Content starts
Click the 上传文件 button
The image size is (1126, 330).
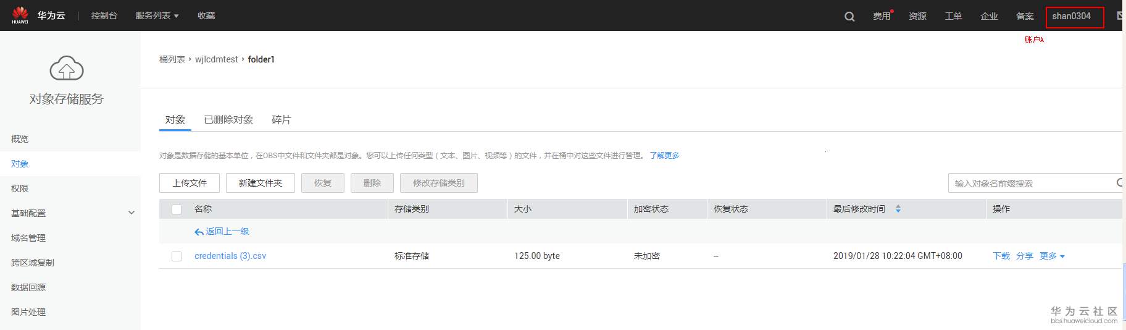coord(190,183)
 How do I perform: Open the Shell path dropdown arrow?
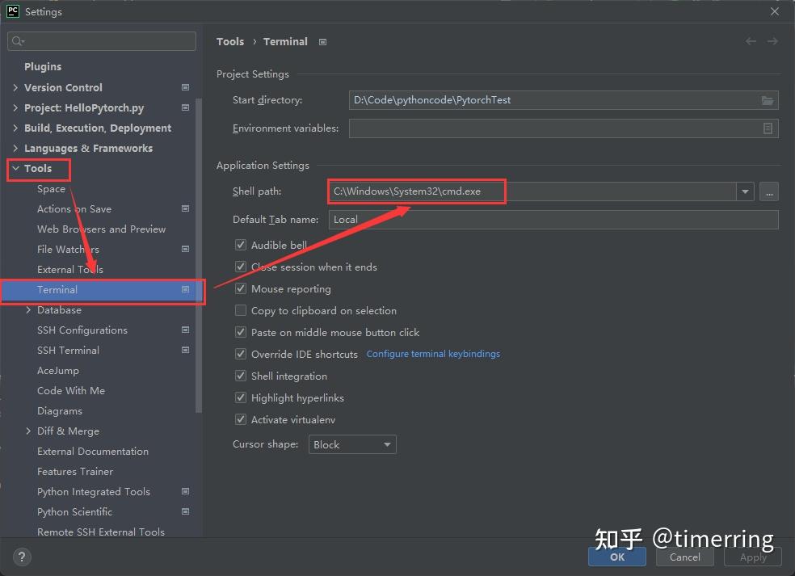[x=743, y=191]
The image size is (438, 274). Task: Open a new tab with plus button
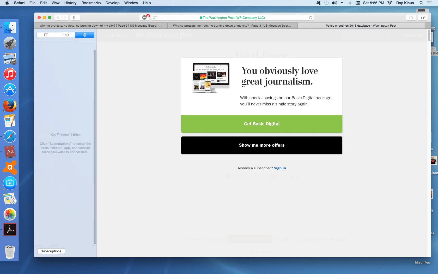coord(428,26)
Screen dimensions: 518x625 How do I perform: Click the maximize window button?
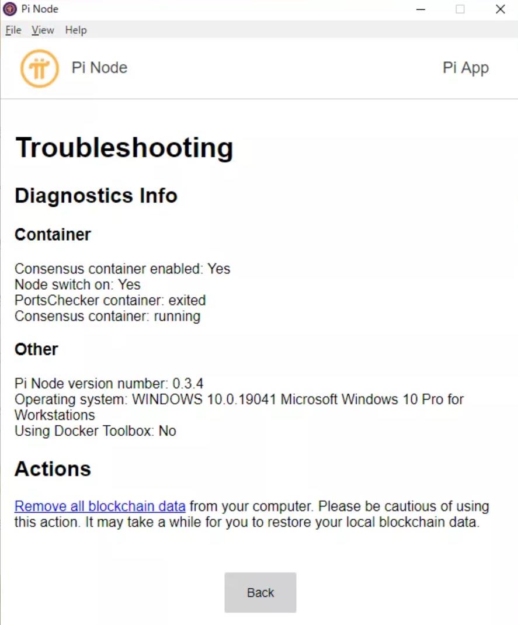[460, 9]
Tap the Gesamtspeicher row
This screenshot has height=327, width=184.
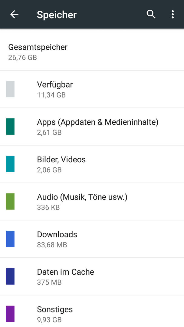click(92, 52)
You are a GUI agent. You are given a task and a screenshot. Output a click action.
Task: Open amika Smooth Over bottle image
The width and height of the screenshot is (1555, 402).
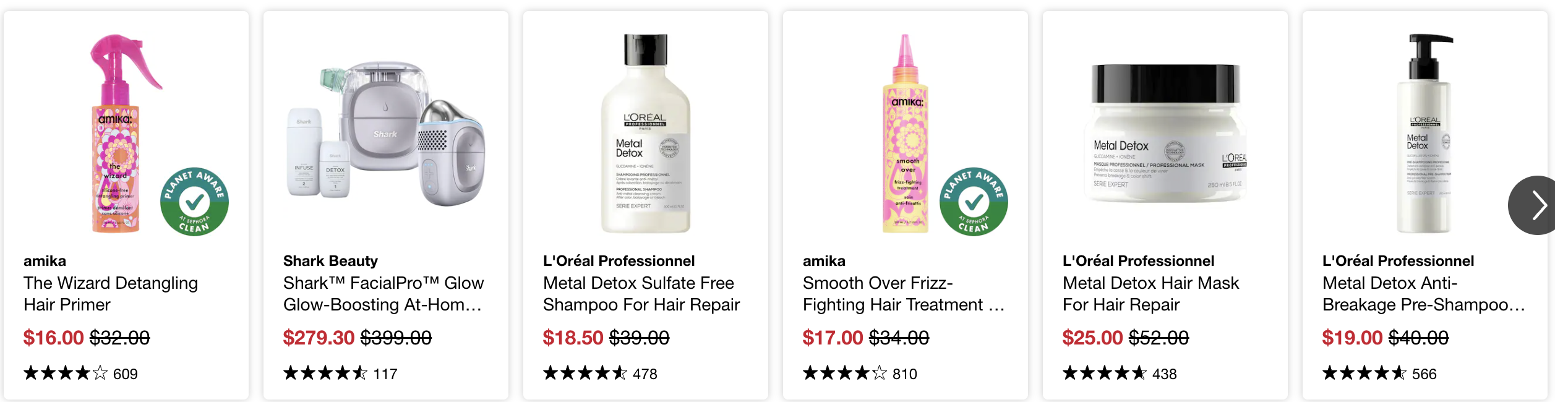tap(906, 134)
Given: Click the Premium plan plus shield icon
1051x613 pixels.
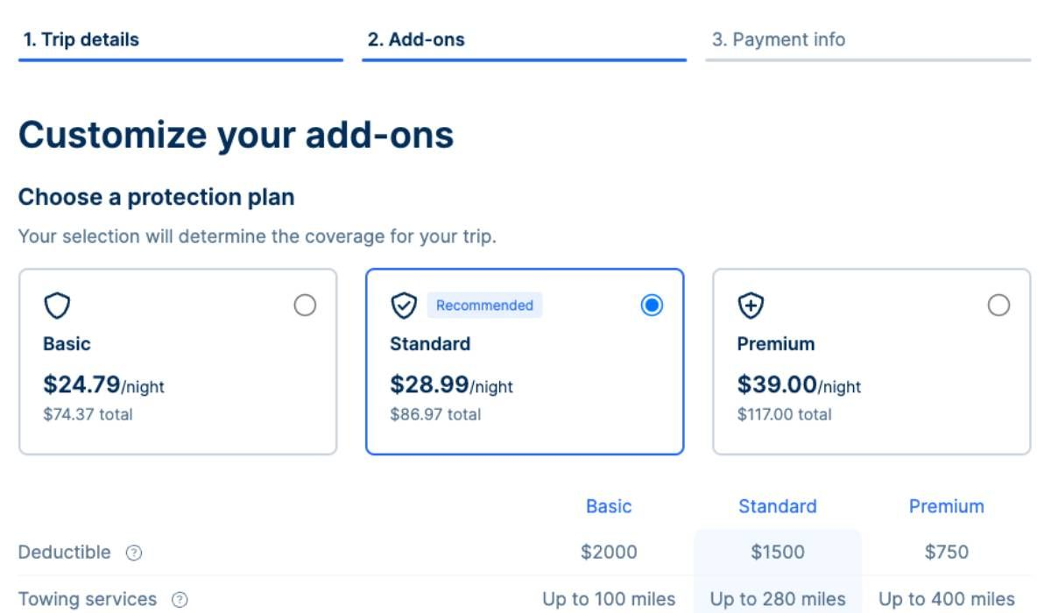Looking at the screenshot, I should pyautogui.click(x=751, y=306).
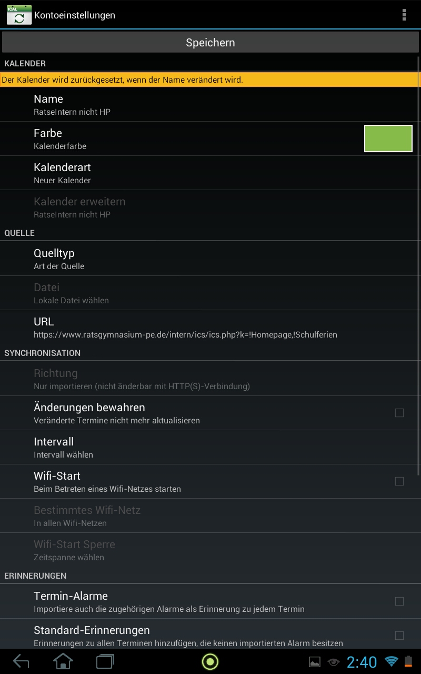Tap the ICAL app icon in title bar

[19, 15]
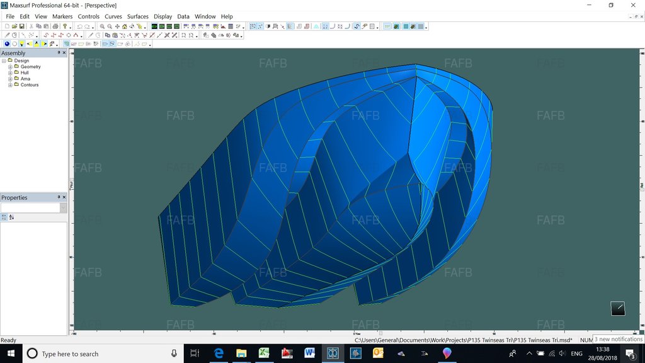The height and width of the screenshot is (363, 645).
Task: Click the 3 new notifications popup
Action: tap(618, 339)
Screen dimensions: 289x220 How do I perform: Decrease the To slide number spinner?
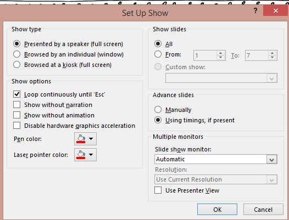272,58
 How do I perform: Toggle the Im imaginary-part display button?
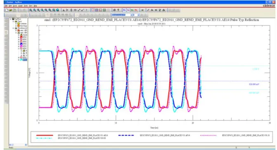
Content ends
Each line from the one that contains "Screen dimensions: 289x220" to the end of the listing must be quoted exactly; no other line and no picture belongs in the copy.

Screen dimensions: 289x220 How do I perform: Decrease the To slide number spinner?
272,58
 How do I perform: Toggle the Im imaginary-part display button?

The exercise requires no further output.